In an era characterized by escalating cybersecurity threats, rapidly evolving technological landscapes, and heightened regulatory demands, organizations face significant pressure to modernize their Governance, Risk, and Compliance (GRC) practices. The federal government is also pivoting toward automation, with Policy-as-Code (PaC) becoming a foundational element in modern cybersecurity governance and compliance.

A critical driver accelerating this urgency is a recent executive order that explicitly underscores robust cybersecurity frameworks, continuous monitoring, and adaptive compliance strategies. In response, organizations must move toward adopting innovative solutions such as Policy-as-Code methodologies.

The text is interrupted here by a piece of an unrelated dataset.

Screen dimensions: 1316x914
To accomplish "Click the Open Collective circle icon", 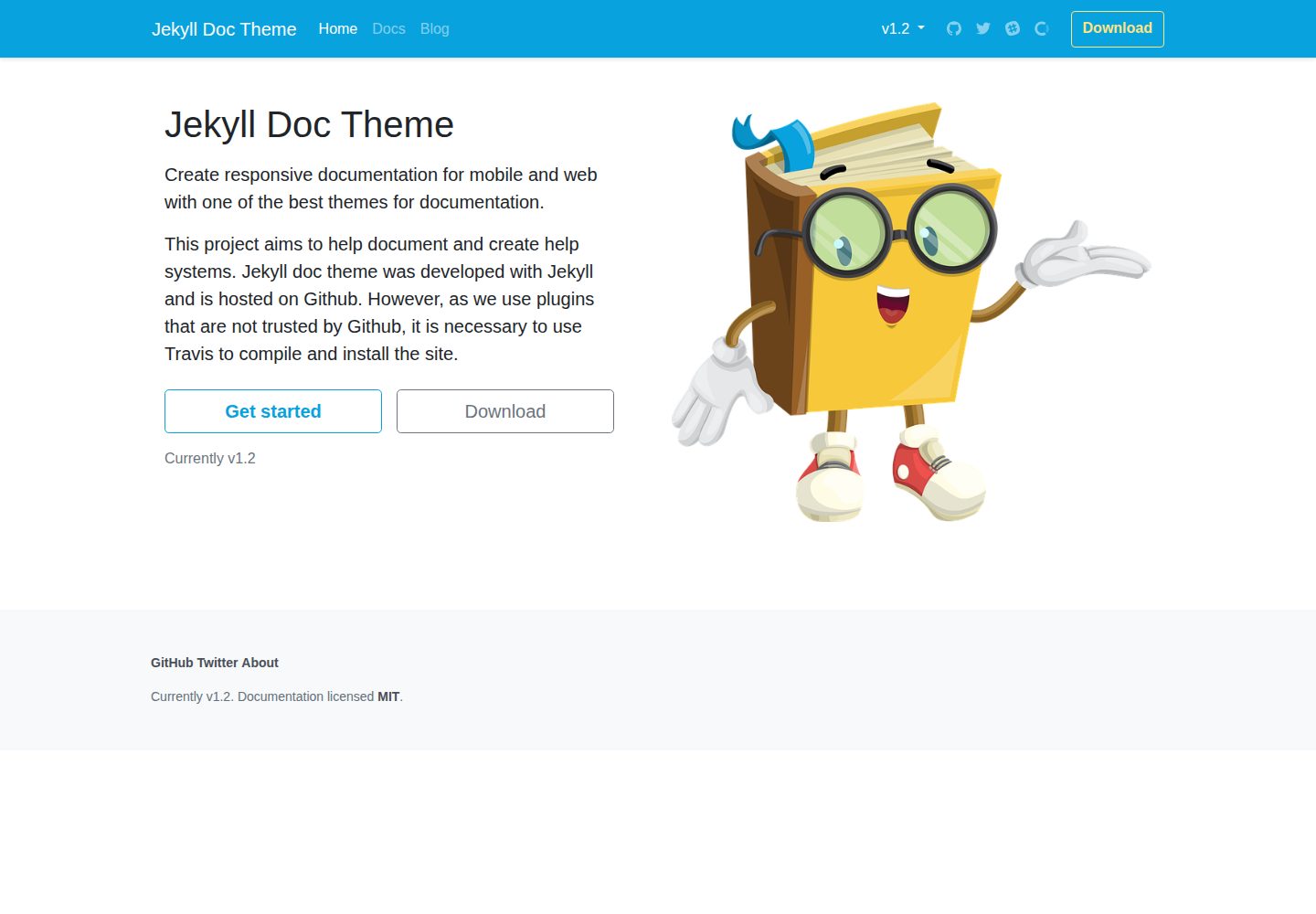I will (1042, 28).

Aligning with the cyber EO

In June, the White House issued an executive order that directs the National Institute of Standards and Technology, the Cybersecurity and Infrastructure Security Agency, and the Office of Management and Budget to launch a pilot within one year that expresses federal cyber policy in a machine‑readable format. The same section instructs the Federal Acquisition Regulation Council to revise procurement rules so that by January 2027, agencies may buy only consumer IoT products whose Cyber Trust Mark can be parsed automatically. 

This isn’t just a technical experiment: It’s a blueprint for the future of cyber governance. This is a decisive endorsement of automation-based compliance and signals a governmentwide expectation that policy implementation must be verifiable, scalable, and code-driven.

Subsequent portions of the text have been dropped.